[Opening Information given section]

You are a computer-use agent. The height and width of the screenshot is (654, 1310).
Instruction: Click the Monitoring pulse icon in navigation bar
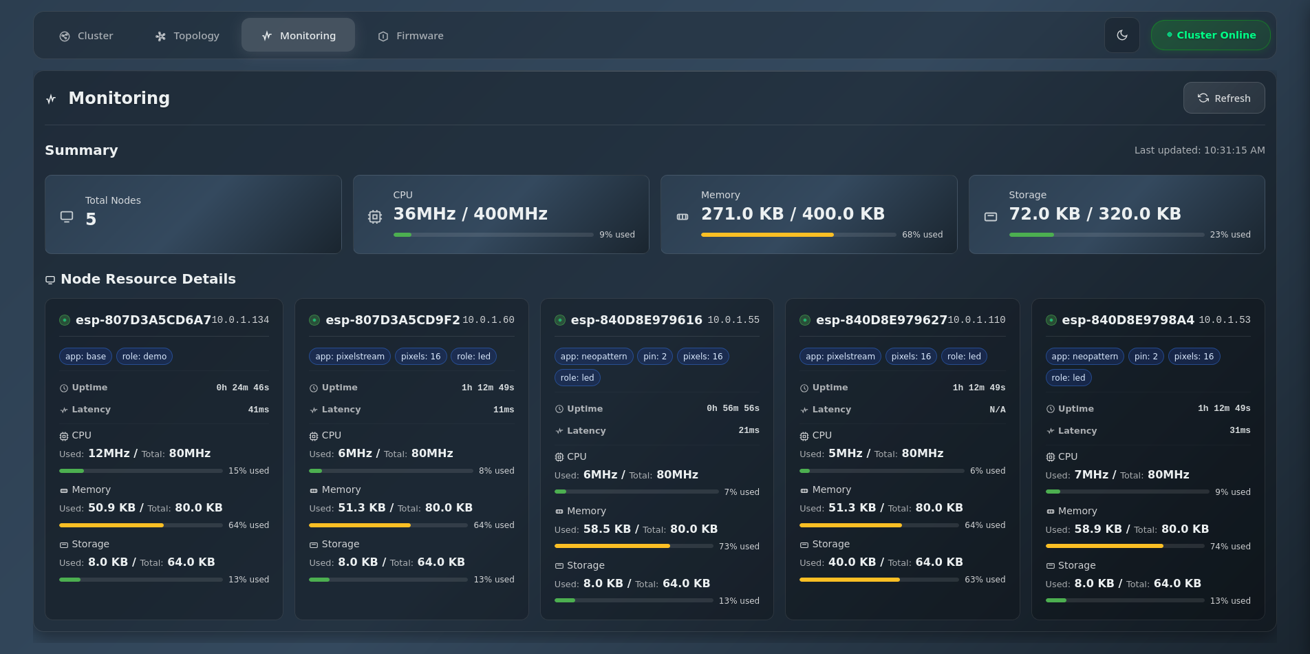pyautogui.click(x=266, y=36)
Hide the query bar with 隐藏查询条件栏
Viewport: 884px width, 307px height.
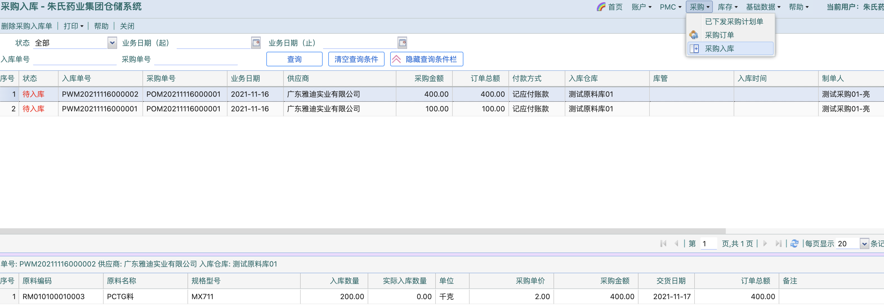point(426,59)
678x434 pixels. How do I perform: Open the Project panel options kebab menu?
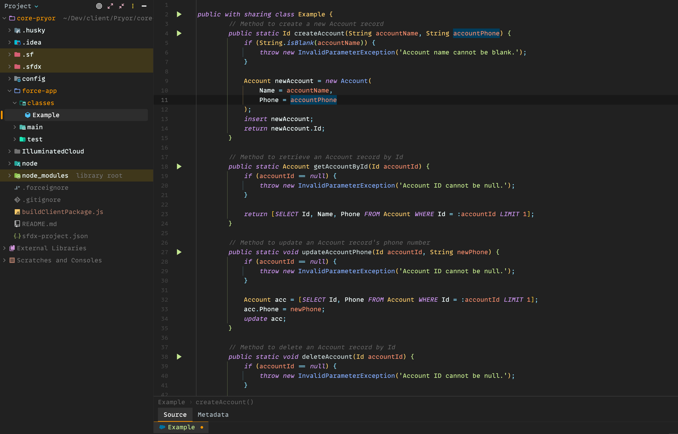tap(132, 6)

[Closing Information given section]
[Opening Information given section]

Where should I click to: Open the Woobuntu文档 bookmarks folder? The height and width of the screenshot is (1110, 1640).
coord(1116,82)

[Closing Information given section]

* Task instructions
Reproduce the entries exactly, from the line with "You are a computer-use" to the line with "Hide the query bar with 隐藏查询条件栏", both lines included, keeping no pictures.

* Output below
You are a computer-use agent. The height and width of the screenshot is (654, 1310).
Instruction: Click the Monitoring pulse icon in navigation bar
pyautogui.click(x=266, y=36)
Hide the query bar with 隐藏查询条件栏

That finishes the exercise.